Because of its history, Telcordia enjoys a strong position supplying the RBOCs, which in todays climate of carrier consolidation have the strongest financial standings. The company was formed during the divestiture of AT&T Corp. in 1984 to provide technological expertise for the Bells. Even today, equipment vendors selling to the Bells must comply with Telcordias service integration testing process to ensure that their products are compatible with Telcordias operations support systems. In 1997, Science Applications International Corp. bought the company.

"I was really looking for a company that had a really strong market position with its customers and had the financial resources to survive," Desch said. "It was an attraction to me coming to Telcordia in that it is part of SAIC, which is 100 percent employee owned. Its timely that I joined a company like this."

While Telcordias legacy gives it entree with entrenched carriers, the company will have to prove its technological value again if it expects to achieve similar success in the wireless sector, Gartners Dulaney said. "Certainly there are synergies there," he said. "But there has been enough time between the spinoff of the Baby Bells that they would look at Telcordias products the way they would look at anyone elses."

In addition to expanding Telcordias wireless operations, Desch said he plans to work more closely with the computer industry to move the company away from its closed-system heritage. Last month, Telcordia joined with Microsoft Corp. to offer new hosted contact center services, a type of partnership Desch said he wants to replicate with other vendors. "Telcordia has a history of providing large end-to-end systems, and most of our interfaces were proprietary and closed," Desch said. "I am ... convinced that our systems need to be open and need to work with a variety of IT suppliers. There has been some internal reluctance about that at times—worries about our legacy platforms. But I believe the future has to be open, and you have to embrace it and move in that direction."

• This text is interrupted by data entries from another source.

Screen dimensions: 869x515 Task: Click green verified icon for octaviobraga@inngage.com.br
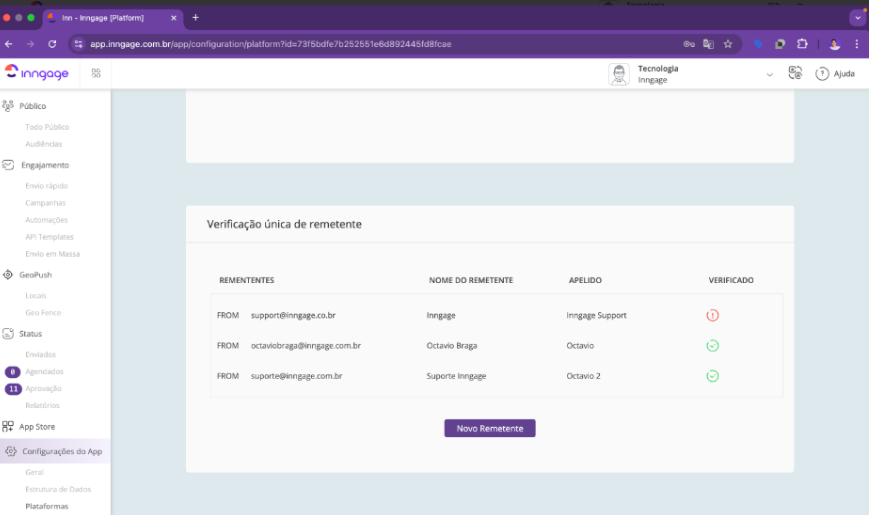click(x=712, y=346)
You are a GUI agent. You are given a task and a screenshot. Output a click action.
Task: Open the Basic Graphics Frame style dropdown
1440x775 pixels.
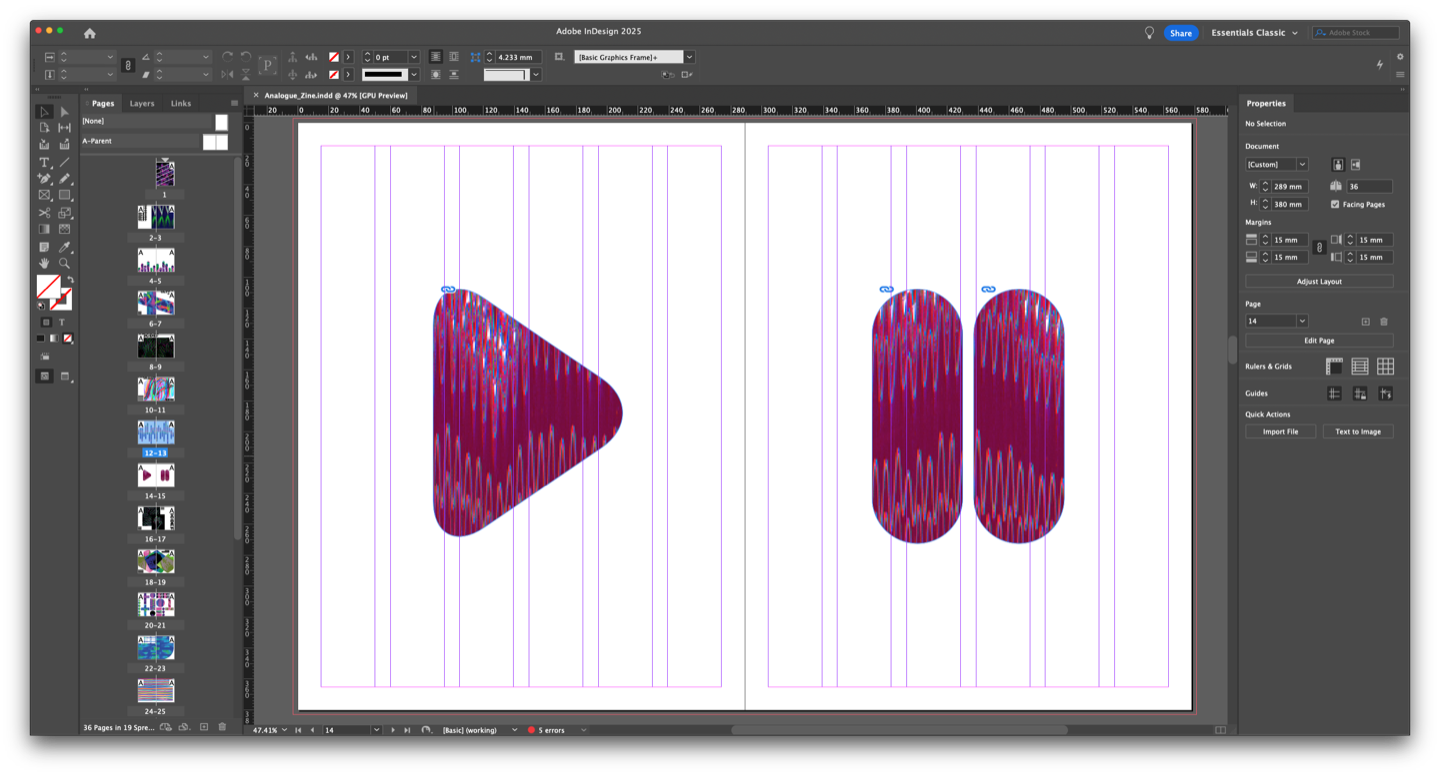(x=689, y=57)
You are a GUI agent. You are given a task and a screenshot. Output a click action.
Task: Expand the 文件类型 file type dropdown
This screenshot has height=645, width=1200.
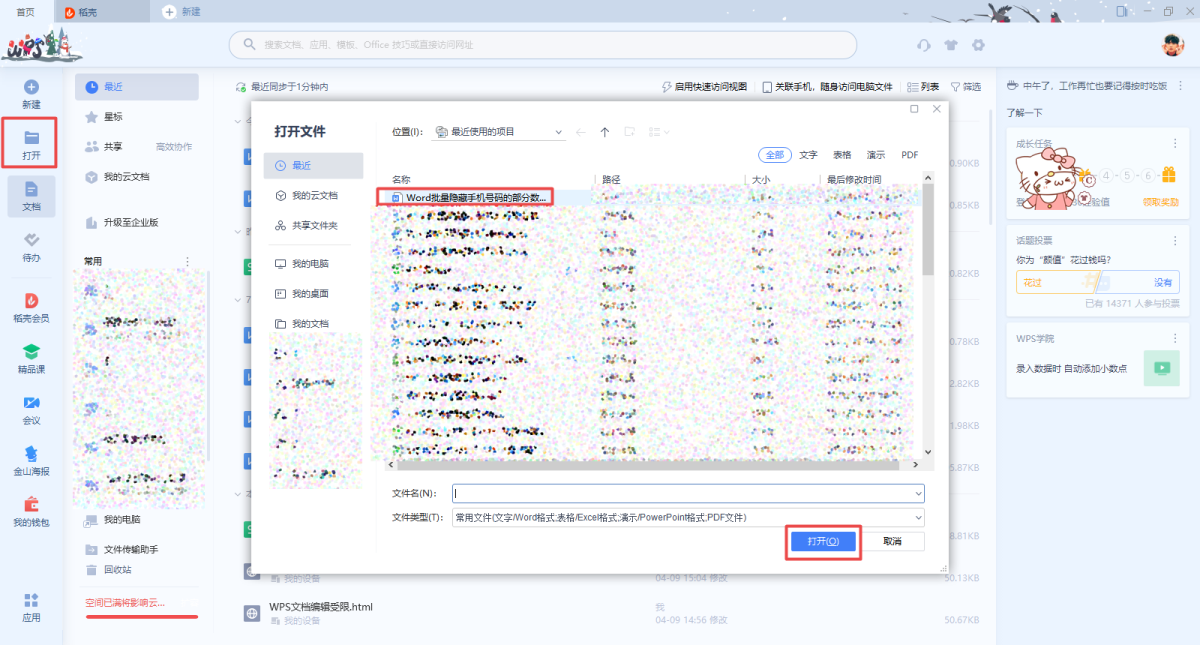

Part of the strategy of working more closely with the IT industry is to provide carriers with technologies to offer value-added services, particularly to the business market, as the profit margins of traditional voice services continue to decline. The hosted contact center service, which uses a Windows hosting platform, is touted as saving business users money because it does not require upfront hardware investments or ongoing maintenance costs.